Charles, our reluctant hero, visits the estate of an Austrian nobleman on behalf of Oxford. Charles is asked to determine the man’s character after the Austrian offers a substantial donation to the University. Once there, Charles quickly finds the man is not all that he seems. There are some serious questions to be answered. Is he a truly a nobleman who has the means and time to devote to natural philosophy or is he a mad scientist? As the story moves from Austria to the streets of London, Charles is compelled to find the answers.
Shepherd follows the original Dracula plot to a point; it is here where her imagination shines. Just when we readers think we know where she is going, the story takes a decided turn.
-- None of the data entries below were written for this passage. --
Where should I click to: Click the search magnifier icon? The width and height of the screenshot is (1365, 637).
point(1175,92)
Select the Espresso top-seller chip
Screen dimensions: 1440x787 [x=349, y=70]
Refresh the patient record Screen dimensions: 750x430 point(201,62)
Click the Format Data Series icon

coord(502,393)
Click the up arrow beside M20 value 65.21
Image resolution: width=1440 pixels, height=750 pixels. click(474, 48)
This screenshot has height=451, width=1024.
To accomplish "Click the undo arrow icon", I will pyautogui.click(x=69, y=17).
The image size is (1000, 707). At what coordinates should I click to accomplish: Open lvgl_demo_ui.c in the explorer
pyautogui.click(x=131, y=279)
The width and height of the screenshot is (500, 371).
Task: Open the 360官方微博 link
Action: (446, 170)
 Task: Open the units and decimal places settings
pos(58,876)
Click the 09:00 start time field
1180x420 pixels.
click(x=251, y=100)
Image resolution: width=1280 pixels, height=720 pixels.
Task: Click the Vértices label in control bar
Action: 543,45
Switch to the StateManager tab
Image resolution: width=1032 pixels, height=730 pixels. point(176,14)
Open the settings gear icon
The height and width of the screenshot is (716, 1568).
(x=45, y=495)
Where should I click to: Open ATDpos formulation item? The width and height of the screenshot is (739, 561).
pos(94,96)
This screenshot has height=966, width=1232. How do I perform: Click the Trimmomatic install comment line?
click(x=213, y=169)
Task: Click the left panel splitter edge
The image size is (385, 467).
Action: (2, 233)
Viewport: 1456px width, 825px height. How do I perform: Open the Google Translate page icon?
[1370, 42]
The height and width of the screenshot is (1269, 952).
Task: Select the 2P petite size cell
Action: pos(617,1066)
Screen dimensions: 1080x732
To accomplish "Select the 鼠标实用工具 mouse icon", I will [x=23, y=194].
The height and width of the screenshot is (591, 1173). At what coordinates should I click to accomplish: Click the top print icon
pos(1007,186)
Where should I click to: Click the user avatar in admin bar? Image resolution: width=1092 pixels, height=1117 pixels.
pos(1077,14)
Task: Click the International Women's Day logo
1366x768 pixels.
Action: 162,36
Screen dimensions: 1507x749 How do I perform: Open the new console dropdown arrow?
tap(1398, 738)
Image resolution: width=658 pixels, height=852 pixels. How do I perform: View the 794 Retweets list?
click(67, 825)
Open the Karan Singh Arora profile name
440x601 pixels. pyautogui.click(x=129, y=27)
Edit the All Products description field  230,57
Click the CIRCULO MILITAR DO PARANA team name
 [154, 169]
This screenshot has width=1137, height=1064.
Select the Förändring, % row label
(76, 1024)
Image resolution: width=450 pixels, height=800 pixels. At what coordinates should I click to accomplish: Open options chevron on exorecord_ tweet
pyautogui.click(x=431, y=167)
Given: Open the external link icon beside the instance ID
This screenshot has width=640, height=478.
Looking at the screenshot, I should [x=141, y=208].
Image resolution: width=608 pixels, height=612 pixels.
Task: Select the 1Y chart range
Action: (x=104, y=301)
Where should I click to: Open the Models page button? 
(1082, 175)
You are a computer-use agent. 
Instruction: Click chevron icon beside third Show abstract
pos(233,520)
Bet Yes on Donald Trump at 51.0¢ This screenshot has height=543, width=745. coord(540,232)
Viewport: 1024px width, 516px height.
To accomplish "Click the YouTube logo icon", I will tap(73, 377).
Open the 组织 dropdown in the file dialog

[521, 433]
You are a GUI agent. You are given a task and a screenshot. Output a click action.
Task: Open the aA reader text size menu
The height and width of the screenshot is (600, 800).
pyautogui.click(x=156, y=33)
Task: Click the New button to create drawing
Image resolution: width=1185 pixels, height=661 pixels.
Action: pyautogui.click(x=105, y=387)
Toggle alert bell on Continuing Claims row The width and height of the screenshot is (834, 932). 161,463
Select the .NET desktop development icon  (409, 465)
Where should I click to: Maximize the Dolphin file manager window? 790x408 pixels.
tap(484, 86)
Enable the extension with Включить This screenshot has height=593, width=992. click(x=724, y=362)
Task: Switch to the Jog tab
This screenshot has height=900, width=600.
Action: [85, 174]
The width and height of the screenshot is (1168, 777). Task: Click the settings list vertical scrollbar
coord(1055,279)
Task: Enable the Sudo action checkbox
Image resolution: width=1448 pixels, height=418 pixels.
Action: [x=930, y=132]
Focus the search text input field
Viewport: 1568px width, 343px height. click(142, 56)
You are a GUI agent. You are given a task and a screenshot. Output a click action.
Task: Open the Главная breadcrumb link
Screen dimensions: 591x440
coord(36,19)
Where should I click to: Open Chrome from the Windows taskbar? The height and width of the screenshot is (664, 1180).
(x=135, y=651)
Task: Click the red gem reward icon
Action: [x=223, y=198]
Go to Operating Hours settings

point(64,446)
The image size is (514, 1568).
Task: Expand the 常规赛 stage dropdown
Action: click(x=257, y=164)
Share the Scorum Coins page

There are just enough twists to keep readers guessing while retaining the original unsettling mood.
Shepherd doesn’t just give us a twist on the vampire story; she offers comment on Victorian values and how they affected women. Not only were they victims of violent times, they were at the mercy of the misogynist attitude towards them. Women were denied voices, no matter how loudly they screamed out in the night.
My only complaint is the inconsistency in the narration. I would have liked it if Shepherd had kept to one style. The abrupt change pulled me out of the story. But once the initial shock was over, I was quickly pulled back in.
With “The Pierced Heart” we finally have a three-dimensional character in Charles. Readers learn more about his back-story and two secrets are revealed. Though one is something Charles seems to be hiding from himself. The novel ends with a twist for our hero. There is yet another question to be answered. I can only hope Shepherd shares this answer with her readers very soon.
I’d like to thank Librarything for the opportunity to read this book.